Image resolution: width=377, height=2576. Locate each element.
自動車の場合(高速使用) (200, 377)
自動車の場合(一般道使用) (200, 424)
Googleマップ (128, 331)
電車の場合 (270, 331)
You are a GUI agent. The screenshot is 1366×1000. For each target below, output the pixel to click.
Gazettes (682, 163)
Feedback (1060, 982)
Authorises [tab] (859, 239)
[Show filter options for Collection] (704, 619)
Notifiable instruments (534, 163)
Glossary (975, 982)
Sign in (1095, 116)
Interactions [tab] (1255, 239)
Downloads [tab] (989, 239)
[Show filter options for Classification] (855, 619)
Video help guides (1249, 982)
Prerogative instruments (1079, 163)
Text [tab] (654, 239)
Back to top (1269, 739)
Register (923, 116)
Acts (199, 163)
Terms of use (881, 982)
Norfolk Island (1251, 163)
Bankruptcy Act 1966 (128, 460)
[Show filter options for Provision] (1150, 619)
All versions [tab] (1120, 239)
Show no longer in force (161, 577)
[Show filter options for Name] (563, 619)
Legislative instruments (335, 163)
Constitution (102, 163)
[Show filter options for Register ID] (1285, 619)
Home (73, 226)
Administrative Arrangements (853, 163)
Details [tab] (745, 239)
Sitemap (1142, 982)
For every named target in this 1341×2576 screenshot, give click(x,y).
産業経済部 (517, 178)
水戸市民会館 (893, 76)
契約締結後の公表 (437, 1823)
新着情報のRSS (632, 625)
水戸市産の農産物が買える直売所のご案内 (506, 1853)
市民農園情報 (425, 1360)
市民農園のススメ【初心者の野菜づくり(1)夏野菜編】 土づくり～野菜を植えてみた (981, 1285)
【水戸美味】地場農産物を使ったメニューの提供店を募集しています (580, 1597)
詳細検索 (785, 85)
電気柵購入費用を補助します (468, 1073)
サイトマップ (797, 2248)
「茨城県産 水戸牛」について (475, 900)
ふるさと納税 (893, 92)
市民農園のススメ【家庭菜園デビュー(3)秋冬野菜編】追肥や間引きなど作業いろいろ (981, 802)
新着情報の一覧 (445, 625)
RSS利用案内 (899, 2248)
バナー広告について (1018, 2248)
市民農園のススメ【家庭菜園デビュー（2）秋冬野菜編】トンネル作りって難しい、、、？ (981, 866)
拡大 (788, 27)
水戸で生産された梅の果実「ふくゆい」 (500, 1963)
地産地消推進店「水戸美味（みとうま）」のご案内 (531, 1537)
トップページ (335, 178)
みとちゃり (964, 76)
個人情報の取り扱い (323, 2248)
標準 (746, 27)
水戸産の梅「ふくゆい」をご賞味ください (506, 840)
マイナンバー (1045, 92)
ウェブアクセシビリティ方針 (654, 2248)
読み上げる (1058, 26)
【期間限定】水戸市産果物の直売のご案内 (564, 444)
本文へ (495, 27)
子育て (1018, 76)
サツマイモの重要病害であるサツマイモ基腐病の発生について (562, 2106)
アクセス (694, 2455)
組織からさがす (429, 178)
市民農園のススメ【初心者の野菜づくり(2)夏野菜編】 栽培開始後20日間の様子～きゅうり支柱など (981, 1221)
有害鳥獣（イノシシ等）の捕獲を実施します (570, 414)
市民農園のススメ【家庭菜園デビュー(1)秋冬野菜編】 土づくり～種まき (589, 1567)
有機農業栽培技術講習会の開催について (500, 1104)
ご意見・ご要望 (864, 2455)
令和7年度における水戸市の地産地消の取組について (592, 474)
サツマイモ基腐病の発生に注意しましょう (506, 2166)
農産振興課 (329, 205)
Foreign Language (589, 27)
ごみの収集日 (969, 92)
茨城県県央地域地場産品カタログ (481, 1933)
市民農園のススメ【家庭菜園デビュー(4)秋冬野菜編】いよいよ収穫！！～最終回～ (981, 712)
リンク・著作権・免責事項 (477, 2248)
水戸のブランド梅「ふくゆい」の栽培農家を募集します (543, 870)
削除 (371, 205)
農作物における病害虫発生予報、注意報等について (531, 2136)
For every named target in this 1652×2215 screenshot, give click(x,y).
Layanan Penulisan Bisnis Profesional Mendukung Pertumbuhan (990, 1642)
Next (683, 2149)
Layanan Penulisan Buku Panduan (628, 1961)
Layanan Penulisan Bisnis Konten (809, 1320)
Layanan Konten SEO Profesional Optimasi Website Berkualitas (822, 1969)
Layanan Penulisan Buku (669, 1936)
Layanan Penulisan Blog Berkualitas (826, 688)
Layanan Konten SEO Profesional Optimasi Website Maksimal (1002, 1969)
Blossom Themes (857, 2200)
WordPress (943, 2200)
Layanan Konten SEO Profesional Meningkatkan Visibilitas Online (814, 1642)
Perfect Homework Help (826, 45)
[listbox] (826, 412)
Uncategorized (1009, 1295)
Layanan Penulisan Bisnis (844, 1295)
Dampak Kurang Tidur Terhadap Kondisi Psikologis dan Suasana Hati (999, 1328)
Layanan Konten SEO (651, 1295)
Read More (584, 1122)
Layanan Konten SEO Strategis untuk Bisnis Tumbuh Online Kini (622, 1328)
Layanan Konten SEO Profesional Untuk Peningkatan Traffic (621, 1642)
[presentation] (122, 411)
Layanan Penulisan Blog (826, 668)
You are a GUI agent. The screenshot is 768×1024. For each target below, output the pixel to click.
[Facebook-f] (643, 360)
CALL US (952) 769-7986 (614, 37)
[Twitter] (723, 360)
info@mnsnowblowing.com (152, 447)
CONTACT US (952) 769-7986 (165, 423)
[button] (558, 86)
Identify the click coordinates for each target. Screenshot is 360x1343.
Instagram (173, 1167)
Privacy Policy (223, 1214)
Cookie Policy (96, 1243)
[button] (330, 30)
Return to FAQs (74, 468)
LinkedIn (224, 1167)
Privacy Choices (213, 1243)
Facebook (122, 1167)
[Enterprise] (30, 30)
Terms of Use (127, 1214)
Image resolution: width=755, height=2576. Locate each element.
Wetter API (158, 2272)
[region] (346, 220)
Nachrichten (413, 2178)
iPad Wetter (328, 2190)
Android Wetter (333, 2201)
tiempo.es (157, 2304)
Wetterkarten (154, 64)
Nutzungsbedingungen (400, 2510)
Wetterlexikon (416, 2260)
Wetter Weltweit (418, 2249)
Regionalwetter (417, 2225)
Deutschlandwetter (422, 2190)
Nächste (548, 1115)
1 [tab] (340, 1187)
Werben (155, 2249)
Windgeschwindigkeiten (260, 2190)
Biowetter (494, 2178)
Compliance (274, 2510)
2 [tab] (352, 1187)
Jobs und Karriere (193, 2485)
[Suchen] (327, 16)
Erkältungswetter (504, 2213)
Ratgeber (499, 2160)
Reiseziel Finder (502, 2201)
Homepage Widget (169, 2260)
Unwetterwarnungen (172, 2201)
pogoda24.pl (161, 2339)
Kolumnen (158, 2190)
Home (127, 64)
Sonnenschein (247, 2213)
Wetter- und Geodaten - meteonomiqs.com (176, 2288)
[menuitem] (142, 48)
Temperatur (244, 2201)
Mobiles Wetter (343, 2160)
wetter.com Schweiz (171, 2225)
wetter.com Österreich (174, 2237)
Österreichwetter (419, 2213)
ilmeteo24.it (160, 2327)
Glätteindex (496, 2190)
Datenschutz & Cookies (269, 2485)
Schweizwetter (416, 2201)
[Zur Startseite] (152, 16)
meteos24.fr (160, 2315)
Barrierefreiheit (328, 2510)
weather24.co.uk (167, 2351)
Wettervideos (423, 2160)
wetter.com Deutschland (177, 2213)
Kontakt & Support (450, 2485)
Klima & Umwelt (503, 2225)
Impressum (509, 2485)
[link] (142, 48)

________________

**What is required**
All of the entries above should be written out verbatim.

**Final answer**
Image resolution: width=377, height=2576. Locate each element.
自動車の場合(高速使用) (200, 377)
自動車の場合(一般道使用) (200, 424)
Googleマップ (128, 331)
電車の場合 (270, 331)
You are a GUI agent. The screenshot is 1366×1000. For each target below, output the pixel to click.
Gazettes (682, 163)
Feedback (1060, 982)
Authorises [tab] (859, 239)
[Show filter options for Collection] (704, 619)
Notifiable instruments (534, 163)
Glossary (975, 982)
Sign in (1095, 116)
Interactions [tab] (1255, 239)
Downloads [tab] (989, 239)
[Show filter options for Classification] (855, 619)
Video help guides (1249, 982)
Prerogative instruments (1079, 163)
Text [tab] (654, 239)
Back to top (1269, 739)
Register (923, 116)
Acts (199, 163)
Terms of use (881, 982)
Norfolk Island (1251, 163)
Bankruptcy Act 1966 (128, 460)
[Show filter options for Provision] (1150, 619)
All versions [tab] (1120, 239)
Show no longer in force (161, 577)
[Show filter options for Name] (563, 619)
Legislative instruments (335, 163)
Constitution (102, 163)
[Show filter options for Register ID] (1285, 619)
Home (73, 226)
Administrative Arrangements (853, 163)
Details [tab] (745, 239)
Sitemap (1142, 982)
For every named target in this 1341×2576 screenshot, give click(x,y).
産業経済部 (517, 178)
水戸市民会館 (893, 76)
契約締結後の公表 (437, 1823)
新着情報のRSS (632, 625)
水戸市産の農産物が買える直売所のご案内 (506, 1853)
市民農園情報 (425, 1360)
市民農園のススメ【初心者の野菜づくり(1)夏野菜編】 土づくり～野菜を植えてみた (981, 1285)
【水戸美味】地場農産物を使ったメニューの提供店を募集しています (580, 1597)
詳細検索 (785, 85)
電気柵購入費用を補助します (468, 1073)
サイトマップ (797, 2248)
「茨城県産 水戸牛」について (475, 900)
ふるさと納税 (893, 92)
市民農園のススメ【家庭菜園デビュー(3)秋冬野菜編】追肥や間引きなど作業いろいろ (981, 802)
新着情報の一覧 (445, 625)
RSS利用案内 (899, 2248)
バナー広告について (1018, 2248)
市民農園のススメ【家庭菜園デビュー（2）秋冬野菜編】トンネル作りって難しい、、、？ (981, 866)
拡大 (788, 27)
水戸で生産された梅の果実「ふくゆい」 (500, 1963)
地産地消推進店「水戸美味（みとうま）」のご案内 (531, 1537)
トップページ (335, 178)
みとちゃり (964, 76)
個人情報の取り扱い (323, 2248)
標準 (746, 27)
水戸産の梅「ふくゆい」をご賞味ください (506, 840)
マイナンバー (1045, 92)
ウェブアクセシビリティ方針 (654, 2248)
読み上げる (1058, 26)
【期間限定】水戸市産果物の直売のご案内 (564, 444)
本文へ (495, 27)
子育て (1018, 76)
サツマイモの重要病害であるサツマイモ基腐病の発生について (562, 2106)
アクセス (694, 2455)
組織からさがす (429, 178)
市民農園のススメ【初心者の野菜づくり(2)夏野菜編】 栽培開始後20日間の様子～きゅうり支柱など (981, 1221)
有害鳥獣（イノシシ等）の捕獲を実施します (570, 414)
市民農園のススメ【家庭菜園デビュー(1)秋冬野菜編】 土づくり～種まき (589, 1567)
有機農業栽培技術講習会の開催について (500, 1104)
ご意見・ご要望 (864, 2455)
令和7年度における水戸市の地産地消の取組について (592, 474)
サツマイモ基腐病の発生に注意しましょう (506, 2166)
農産振興課 (329, 205)
Foreign Language (589, 27)
ごみの収集日 (969, 92)
茨城県県央地域地場産品カタログ (481, 1933)
市民農園のススメ【家庭菜園デビュー(4)秋冬野菜編】いよいよ収穫！！～最終回～ (981, 712)
リンク・著作権・免責事項 (477, 2248)
水戸のブランド梅「ふくゆい」の栽培農家を募集します (543, 870)
削除 (371, 205)
農作物における病害虫発生予報、注意報等について (531, 2136)
For every named target in this 1652×2215 screenshot, give click(x,y).
Layanan Penulisan Bisnis Profesional Mendukung Pertumbuhan (990, 1642)
Next (683, 2149)
Layanan Penulisan Buku Panduan (628, 1961)
Layanan Penulisan Bisnis Konten (809, 1320)
Layanan Konten SEO Profesional Optimasi Website Berkualitas (822, 1969)
Layanan Penulisan Buku (669, 1936)
Layanan Penulisan Blog Berkualitas (826, 688)
Layanan Konten SEO Profesional Optimasi Website Maksimal (1002, 1969)
Blossom Themes (857, 2200)
WordPress (943, 2200)
Layanan Konten SEO Profesional Meningkatkan Visibilitas Online (814, 1642)
Perfect Homework Help (826, 45)
[listbox] (826, 412)
Uncategorized (1009, 1295)
Layanan Penulisan Bisnis (844, 1295)
Dampak Kurang Tidur Terhadap Kondisi Psikologis dan Suasana Hati (999, 1328)
Layanan Konten SEO (651, 1295)
Read More (584, 1122)
Layanan Konten SEO Strategis untuk Bisnis Tumbuh Online Kini (622, 1328)
Layanan Konten SEO Profesional Untuk Peningkatan Traffic (621, 1642)
[presentation] (122, 411)
Layanan Penulisan Blog (826, 668)
You are a GUI agent. The screenshot is 768×1024. For each target below, output the pixel to click.
[Facebook-f] (643, 360)
CALL US (952) 769-7986 (614, 37)
[Twitter] (723, 360)
info@mnsnowblowing.com (152, 447)
CONTACT US (952) 769-7986 (165, 423)
[button] (558, 86)
Identify the click coordinates for each target. Screenshot is 360x1343.
Instagram (173, 1167)
Privacy Policy (223, 1214)
Cookie Policy (96, 1243)
[button] (330, 30)
Return to FAQs (74, 468)
LinkedIn (224, 1167)
Privacy Choices (213, 1243)
Facebook (122, 1167)
[Enterprise] (30, 30)
Terms of Use (127, 1214)
Image resolution: width=755, height=2576. Locate each element.
Wetter API (158, 2272)
[region] (346, 220)
Nachrichten (413, 2178)
iPad Wetter (328, 2190)
Android Wetter (333, 2201)
tiempo.es (157, 2304)
Wetterkarten (154, 64)
Nutzungsbedingungen (400, 2510)
Wetterlexikon (416, 2260)
Wetter Weltweit (418, 2249)
Regionalwetter (417, 2225)
Deutschlandwetter (422, 2190)
Nächste (548, 1115)
1 [tab] (340, 1187)
Werben (155, 2249)
Windgeschwindigkeiten (260, 2190)
Biowetter (494, 2178)
Compliance (274, 2510)
2 [tab] (352, 1187)
Jobs und Karriere (193, 2485)
[Suchen] (327, 16)
Erkältungswetter (504, 2213)
Ratgeber (499, 2160)
Reiseziel Finder (502, 2201)
Homepage Widget (169, 2260)
Unwetterwarnungen (172, 2201)
pogoda24.pl (161, 2339)
Kolumnen (158, 2190)
Home (127, 64)
Sonnenschein (247, 2213)
Wetter- und Geodaten - meteonomiqs.com (176, 2288)
[menuitem] (142, 48)
Temperatur (244, 2201)
Mobiles Wetter (343, 2160)
wetter.com Schweiz (171, 2225)
wetter.com Österreich (174, 2237)
Österreichwetter (419, 2213)
ilmeteo24.it (160, 2327)
Glätteindex (496, 2190)
Datenschutz & Cookies (269, 2485)
Schweizwetter (416, 2201)
[Zur Startseite] (152, 16)
meteos24.fr (160, 2315)
Barrierefreiheit (328, 2510)
weather24.co.uk (167, 2351)
Wettervideos (423, 2160)
wetter.com Deutschland (177, 2213)
Kontakt & Support (450, 2485)
Klima & Umwelt (503, 2225)
Impressum (509, 2485)
[link] (142, 48)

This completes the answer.